### [Task goal]
In the entries that follow, find the line containing "Expand the collapsed sidebar arrow", then output exactly every line from the first through that one.

### [Source data]
[Start of section]

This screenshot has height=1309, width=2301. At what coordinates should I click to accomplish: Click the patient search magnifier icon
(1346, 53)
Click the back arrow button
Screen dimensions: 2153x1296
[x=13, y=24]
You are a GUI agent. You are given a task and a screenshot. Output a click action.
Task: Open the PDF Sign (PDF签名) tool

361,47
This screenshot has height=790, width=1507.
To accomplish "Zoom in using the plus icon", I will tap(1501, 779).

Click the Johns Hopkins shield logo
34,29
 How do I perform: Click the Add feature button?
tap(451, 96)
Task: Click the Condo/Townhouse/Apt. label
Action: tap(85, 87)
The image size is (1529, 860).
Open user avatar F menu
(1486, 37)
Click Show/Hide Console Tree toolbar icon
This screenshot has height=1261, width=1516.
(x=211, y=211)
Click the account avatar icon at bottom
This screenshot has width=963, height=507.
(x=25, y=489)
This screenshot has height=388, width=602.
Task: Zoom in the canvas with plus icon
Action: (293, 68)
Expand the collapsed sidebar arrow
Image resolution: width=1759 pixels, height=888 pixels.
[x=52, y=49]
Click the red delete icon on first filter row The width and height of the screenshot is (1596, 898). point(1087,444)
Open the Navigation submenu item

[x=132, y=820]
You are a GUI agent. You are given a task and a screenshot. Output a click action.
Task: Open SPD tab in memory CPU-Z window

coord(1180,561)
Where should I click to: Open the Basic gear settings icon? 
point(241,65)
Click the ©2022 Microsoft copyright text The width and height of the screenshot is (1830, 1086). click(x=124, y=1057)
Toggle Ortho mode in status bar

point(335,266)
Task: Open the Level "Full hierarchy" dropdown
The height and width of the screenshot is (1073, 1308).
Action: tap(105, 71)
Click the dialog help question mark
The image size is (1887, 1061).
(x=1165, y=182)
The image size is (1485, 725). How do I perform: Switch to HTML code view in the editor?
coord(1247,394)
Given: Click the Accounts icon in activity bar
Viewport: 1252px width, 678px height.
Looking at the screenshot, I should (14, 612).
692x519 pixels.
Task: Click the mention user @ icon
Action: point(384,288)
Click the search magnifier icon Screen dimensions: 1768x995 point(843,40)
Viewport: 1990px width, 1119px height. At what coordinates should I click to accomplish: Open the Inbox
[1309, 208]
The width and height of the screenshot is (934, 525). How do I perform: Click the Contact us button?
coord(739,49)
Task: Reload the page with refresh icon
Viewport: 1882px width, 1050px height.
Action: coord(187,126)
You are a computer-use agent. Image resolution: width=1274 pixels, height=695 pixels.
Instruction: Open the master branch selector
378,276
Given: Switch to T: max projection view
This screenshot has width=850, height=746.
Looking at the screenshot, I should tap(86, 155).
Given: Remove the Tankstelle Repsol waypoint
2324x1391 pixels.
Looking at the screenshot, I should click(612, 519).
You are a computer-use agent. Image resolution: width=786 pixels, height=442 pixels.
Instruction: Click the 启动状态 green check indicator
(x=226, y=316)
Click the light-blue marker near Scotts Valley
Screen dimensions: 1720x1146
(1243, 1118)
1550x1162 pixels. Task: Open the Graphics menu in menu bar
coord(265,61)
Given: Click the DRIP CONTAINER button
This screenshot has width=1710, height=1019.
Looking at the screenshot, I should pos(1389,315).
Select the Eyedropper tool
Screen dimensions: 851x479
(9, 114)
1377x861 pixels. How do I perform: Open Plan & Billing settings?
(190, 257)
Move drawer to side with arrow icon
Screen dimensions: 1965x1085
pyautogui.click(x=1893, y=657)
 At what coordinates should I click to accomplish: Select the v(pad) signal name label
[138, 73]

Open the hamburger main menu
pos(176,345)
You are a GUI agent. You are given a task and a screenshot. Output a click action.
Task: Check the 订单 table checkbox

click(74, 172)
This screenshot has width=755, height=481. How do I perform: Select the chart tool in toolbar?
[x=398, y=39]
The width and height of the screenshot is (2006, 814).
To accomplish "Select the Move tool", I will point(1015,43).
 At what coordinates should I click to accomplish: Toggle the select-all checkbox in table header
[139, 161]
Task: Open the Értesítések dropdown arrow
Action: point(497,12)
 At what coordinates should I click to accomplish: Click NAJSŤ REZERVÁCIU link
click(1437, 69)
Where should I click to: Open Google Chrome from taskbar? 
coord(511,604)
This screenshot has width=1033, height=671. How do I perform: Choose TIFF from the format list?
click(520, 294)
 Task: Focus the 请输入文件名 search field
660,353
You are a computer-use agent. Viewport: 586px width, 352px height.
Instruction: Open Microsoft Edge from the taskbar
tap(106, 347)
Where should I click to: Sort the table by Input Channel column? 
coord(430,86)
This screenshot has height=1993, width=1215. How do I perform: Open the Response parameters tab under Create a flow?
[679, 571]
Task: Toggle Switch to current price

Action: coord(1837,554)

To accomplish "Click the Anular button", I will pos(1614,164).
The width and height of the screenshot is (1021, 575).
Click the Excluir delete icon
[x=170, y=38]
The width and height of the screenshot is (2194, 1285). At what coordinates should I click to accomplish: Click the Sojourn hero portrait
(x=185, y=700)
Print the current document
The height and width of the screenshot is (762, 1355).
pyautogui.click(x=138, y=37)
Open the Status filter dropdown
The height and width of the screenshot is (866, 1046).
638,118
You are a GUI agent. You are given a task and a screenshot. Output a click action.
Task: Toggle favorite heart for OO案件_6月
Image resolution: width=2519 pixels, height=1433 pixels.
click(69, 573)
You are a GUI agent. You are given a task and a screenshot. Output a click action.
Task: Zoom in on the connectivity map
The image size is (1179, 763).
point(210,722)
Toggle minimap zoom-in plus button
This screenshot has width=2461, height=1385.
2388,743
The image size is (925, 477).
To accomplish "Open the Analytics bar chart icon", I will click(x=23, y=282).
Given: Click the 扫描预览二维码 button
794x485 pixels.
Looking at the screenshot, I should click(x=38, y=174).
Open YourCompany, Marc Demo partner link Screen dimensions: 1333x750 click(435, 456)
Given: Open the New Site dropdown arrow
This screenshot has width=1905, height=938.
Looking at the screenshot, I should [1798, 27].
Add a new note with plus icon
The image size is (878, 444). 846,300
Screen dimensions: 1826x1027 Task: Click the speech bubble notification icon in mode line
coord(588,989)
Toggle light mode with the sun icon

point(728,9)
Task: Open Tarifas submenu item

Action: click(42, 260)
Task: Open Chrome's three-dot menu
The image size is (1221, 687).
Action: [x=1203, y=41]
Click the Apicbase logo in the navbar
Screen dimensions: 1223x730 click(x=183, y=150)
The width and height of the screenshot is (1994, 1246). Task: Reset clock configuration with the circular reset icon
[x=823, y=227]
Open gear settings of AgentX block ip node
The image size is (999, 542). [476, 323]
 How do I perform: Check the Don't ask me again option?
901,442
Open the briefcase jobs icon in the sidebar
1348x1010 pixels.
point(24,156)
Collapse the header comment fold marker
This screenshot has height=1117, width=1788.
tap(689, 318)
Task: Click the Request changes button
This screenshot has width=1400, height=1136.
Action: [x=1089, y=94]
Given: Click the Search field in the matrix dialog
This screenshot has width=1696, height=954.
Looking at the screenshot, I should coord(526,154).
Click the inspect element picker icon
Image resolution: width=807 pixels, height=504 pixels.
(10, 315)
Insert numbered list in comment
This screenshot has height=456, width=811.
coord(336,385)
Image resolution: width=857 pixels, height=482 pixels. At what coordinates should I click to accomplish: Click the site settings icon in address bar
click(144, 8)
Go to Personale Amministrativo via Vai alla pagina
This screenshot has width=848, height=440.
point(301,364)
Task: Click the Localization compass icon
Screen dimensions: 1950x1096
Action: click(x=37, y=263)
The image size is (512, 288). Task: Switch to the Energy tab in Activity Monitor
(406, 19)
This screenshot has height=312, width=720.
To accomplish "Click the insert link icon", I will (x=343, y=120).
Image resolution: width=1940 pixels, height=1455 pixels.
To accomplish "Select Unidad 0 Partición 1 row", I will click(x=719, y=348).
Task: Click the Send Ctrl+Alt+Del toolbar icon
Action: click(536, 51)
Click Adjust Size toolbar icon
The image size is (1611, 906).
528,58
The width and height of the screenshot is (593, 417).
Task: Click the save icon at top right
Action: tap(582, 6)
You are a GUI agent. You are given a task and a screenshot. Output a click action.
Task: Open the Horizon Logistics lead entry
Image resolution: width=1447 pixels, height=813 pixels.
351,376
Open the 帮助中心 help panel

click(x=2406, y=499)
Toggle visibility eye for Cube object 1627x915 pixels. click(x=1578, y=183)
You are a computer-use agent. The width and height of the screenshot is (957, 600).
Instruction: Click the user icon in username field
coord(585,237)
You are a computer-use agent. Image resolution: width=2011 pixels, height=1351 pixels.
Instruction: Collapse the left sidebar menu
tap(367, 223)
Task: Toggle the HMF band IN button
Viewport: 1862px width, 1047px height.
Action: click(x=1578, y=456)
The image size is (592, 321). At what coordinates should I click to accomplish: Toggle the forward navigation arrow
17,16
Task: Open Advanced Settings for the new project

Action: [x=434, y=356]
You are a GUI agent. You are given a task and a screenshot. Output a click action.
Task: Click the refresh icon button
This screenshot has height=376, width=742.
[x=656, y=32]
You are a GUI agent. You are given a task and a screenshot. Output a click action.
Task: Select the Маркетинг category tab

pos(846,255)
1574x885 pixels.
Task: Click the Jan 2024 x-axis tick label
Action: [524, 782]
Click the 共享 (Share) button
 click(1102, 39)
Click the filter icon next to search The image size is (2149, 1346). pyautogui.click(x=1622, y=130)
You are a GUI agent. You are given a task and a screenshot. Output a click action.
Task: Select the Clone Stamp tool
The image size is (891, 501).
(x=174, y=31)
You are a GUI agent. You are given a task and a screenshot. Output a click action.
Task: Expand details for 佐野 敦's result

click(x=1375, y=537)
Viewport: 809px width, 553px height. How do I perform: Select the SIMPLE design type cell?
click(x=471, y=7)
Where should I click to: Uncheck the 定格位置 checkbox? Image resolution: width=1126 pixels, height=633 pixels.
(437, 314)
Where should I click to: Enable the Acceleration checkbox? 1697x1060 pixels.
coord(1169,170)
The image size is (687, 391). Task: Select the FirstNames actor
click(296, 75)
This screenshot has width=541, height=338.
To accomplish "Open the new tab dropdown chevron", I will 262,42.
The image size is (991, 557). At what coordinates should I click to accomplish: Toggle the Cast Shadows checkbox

[End of section]

### [Problem solution]
This screenshot has height=1309, width=2301. At what coordinates should I click to accomplish: Click the patient search magnifier icon
(1346, 53)
Click the back arrow button
Screen dimensions: 2153x1296
[x=13, y=24]
You are a GUI agent. You are given a task and a screenshot. Output a click action.
Task: Open the PDF Sign (PDF签名) tool

361,47
This screenshot has height=790, width=1507.
To accomplish "Zoom in using the plus icon", I will tap(1501, 779).

Click the Johns Hopkins shield logo
34,29
 How do I perform: Click the Add feature button?
tap(451, 96)
Task: Click the Condo/Townhouse/Apt. label
Action: tap(85, 87)
The image size is (1529, 860).
Open user avatar F menu
(1486, 37)
Click Show/Hide Console Tree toolbar icon
This screenshot has height=1261, width=1516.
(x=211, y=211)
Click the account avatar icon at bottom
This screenshot has width=963, height=507.
(x=25, y=489)
This screenshot has height=388, width=602.
Task: Zoom in the canvas with plus icon
Action: (293, 68)
Expand the collapsed sidebar arrow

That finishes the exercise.